#### Record excerpts ####

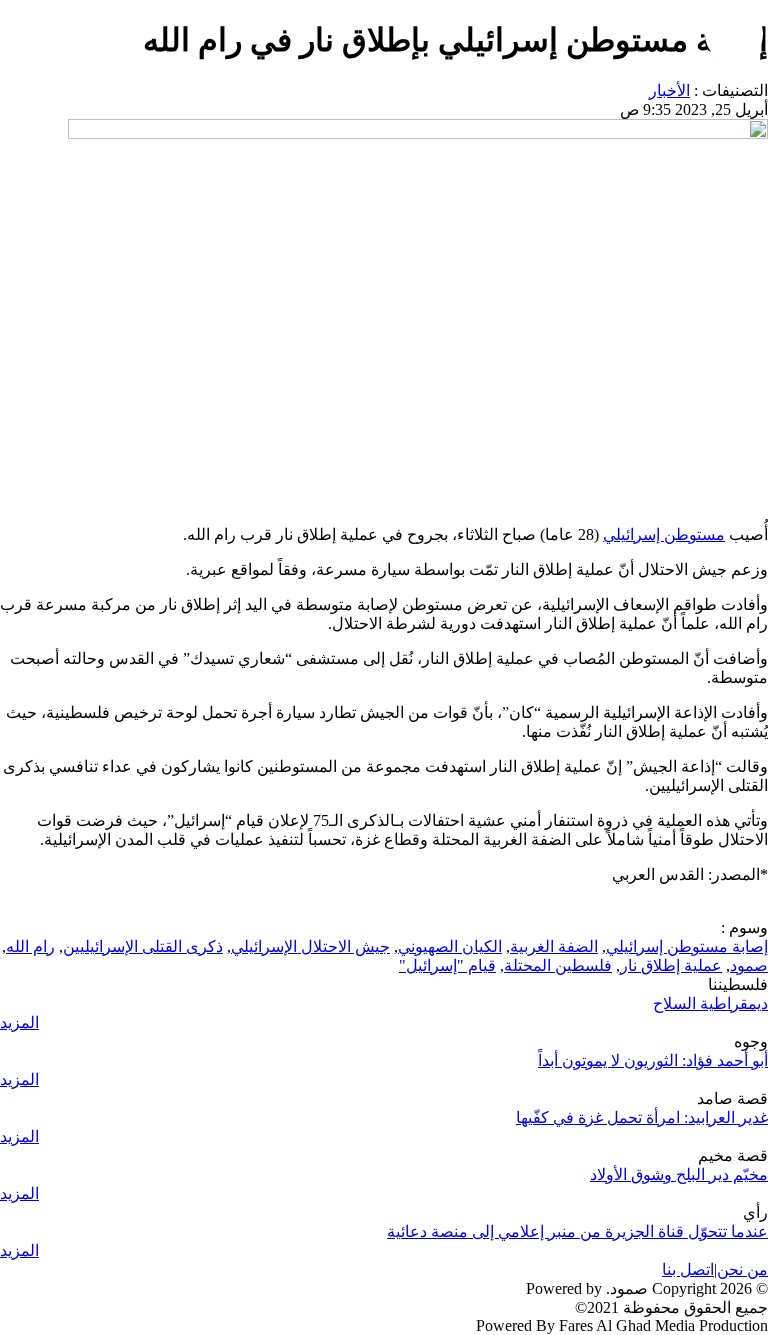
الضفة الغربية (554, 946)
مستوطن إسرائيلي (664, 534)
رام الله (30, 946)
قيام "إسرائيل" (447, 965)
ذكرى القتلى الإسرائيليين (143, 946)
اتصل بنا (688, 1269)
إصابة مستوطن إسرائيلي (687, 946)
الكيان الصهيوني (450, 946)
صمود (749, 965)
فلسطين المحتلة (558, 965)
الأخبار (669, 90)
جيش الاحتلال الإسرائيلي (310, 946)
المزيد (19, 1022)
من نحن (742, 1269)
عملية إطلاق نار (671, 965)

####

(Goal of the exercise) Only the lines from the line with "الأخبار (669, 90)" to the final line of the entries are to be returned, each exactly as written, both ends included.

(Finished task)
الأخبار (669, 90)
جيش الاحتلال الإسرائيلي (310, 946)
المزيد (19, 1022)
من نحن (742, 1269)
عملية إطلاق نار (671, 965)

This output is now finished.